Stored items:
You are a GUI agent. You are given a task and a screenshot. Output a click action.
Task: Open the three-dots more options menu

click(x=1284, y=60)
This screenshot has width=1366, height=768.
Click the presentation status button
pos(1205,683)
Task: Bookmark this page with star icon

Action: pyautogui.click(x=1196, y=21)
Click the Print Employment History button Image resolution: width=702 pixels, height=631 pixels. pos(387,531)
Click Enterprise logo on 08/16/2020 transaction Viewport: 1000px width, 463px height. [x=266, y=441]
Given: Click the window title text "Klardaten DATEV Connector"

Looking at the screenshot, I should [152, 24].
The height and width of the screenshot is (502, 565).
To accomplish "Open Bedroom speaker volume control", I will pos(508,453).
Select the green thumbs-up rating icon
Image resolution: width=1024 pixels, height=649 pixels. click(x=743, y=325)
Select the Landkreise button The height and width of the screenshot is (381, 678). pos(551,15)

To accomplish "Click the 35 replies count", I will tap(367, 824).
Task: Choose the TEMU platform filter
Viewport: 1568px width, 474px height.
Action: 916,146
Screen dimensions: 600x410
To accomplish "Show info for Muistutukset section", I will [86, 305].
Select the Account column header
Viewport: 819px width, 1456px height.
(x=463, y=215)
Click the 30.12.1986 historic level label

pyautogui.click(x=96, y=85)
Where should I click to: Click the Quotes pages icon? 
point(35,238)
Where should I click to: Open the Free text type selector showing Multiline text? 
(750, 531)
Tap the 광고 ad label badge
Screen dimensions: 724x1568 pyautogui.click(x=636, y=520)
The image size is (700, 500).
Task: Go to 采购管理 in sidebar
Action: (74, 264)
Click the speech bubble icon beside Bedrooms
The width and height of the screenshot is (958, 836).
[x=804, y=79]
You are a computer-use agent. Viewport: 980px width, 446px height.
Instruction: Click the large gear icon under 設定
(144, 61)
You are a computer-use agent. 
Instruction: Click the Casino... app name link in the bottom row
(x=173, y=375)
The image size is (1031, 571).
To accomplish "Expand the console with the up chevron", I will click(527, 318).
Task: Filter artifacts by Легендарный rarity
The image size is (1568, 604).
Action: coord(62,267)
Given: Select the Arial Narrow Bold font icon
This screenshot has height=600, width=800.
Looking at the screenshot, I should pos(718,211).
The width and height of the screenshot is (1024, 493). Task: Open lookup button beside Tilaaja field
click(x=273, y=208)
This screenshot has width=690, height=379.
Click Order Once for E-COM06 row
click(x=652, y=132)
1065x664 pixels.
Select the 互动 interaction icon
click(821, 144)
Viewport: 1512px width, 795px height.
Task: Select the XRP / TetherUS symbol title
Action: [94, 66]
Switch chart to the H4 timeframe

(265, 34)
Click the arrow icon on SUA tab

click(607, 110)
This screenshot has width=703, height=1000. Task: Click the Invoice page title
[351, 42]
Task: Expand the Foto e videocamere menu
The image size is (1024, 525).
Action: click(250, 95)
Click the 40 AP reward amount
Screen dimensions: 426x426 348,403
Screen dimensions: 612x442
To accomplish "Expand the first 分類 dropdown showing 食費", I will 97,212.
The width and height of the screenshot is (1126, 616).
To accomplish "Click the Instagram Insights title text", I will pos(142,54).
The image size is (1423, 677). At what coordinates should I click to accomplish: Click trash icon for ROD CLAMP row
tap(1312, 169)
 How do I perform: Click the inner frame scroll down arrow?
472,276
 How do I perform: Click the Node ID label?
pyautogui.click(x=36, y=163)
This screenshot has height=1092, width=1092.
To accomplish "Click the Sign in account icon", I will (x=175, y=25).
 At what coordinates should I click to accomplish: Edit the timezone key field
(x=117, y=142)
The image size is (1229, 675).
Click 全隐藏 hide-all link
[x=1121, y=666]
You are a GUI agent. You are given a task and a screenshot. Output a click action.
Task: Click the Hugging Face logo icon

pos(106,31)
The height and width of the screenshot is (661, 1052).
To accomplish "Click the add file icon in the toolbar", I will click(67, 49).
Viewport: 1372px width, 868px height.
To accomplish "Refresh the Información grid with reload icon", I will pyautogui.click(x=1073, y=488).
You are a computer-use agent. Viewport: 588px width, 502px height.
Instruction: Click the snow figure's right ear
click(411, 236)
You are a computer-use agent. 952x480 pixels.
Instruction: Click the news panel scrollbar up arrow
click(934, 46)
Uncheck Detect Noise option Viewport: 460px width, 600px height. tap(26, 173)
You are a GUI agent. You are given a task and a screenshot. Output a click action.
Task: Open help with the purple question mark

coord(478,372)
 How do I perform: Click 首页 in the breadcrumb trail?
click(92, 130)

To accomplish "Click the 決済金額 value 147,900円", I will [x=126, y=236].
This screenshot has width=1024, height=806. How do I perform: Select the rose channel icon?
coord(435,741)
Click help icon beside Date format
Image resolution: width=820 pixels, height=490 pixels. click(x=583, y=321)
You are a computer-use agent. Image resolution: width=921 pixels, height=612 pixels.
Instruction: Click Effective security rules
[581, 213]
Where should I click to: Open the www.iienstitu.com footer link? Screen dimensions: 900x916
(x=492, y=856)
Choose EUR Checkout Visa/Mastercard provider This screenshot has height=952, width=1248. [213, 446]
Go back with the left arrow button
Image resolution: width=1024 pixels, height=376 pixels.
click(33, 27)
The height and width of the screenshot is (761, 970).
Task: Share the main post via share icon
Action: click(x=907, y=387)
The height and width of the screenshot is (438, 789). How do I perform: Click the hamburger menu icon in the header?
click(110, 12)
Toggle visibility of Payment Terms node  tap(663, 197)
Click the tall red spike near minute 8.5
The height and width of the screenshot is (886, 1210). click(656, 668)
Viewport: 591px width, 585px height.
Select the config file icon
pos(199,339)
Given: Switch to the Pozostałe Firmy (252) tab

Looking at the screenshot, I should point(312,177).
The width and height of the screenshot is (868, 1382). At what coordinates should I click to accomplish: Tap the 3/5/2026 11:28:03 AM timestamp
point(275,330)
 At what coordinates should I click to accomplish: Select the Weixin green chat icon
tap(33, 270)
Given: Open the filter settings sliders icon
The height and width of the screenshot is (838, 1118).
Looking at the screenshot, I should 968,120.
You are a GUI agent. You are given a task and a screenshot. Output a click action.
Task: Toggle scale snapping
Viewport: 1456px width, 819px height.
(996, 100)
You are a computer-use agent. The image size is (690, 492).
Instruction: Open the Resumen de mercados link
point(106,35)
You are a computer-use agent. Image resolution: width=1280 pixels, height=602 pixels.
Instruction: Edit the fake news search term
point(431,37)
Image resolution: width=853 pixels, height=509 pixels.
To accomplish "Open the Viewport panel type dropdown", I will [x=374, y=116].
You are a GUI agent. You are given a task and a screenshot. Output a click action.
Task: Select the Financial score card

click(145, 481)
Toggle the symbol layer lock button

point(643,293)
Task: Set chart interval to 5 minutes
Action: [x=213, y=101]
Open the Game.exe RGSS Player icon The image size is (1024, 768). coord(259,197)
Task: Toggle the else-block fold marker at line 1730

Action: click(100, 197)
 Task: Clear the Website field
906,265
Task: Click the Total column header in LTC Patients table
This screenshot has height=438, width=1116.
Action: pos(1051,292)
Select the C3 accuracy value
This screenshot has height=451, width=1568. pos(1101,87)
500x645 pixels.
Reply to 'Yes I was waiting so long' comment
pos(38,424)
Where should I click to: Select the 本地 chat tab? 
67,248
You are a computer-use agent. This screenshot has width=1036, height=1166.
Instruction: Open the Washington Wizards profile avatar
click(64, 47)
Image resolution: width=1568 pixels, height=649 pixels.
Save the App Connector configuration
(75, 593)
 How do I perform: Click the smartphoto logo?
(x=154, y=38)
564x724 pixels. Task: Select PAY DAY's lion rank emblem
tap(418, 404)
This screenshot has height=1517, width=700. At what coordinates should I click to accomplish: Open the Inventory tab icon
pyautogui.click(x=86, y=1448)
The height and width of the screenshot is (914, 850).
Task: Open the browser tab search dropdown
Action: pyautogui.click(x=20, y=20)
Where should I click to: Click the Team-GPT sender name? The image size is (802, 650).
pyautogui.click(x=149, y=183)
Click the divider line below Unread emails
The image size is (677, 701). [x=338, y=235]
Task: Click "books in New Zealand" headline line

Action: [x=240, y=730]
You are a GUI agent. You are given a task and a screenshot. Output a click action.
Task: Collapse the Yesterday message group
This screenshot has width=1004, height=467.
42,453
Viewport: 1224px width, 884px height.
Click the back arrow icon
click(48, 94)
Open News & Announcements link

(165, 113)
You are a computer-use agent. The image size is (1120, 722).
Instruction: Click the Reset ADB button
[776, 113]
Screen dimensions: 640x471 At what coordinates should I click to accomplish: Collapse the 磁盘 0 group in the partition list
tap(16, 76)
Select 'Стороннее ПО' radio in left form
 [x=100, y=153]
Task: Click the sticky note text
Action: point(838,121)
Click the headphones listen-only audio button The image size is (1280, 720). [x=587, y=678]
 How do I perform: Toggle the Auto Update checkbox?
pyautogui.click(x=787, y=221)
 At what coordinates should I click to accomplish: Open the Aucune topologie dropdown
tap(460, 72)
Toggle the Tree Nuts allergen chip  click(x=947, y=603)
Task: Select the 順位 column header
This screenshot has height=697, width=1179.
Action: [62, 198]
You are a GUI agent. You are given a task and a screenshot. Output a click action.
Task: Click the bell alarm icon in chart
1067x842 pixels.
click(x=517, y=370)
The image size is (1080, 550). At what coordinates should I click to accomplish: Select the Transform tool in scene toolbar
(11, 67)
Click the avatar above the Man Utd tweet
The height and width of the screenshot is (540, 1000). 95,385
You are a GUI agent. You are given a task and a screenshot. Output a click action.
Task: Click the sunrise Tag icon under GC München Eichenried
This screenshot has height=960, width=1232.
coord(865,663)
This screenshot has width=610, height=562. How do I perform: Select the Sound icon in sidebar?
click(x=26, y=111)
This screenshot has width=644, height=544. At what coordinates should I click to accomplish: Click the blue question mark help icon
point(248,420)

_Prompt:_
Give back the records above exactly, limited to the lines between the one holding "Task: Select the Financial score card" and the one holding "Task: Click the Total", inclusive.

_Expected output:_
Task: Select the Financial score card

click(145, 481)
Toggle the symbol layer lock button

point(643,293)
Task: Set chart interval to 5 minutes
Action: [x=213, y=101]
Open the Game.exe RGSS Player icon The image size is (1024, 768). coord(259,197)
Task: Toggle the else-block fold marker at line 1730

Action: click(100, 197)
 Task: Clear the Website field
906,265
Task: Click the Total column header in LTC Patients table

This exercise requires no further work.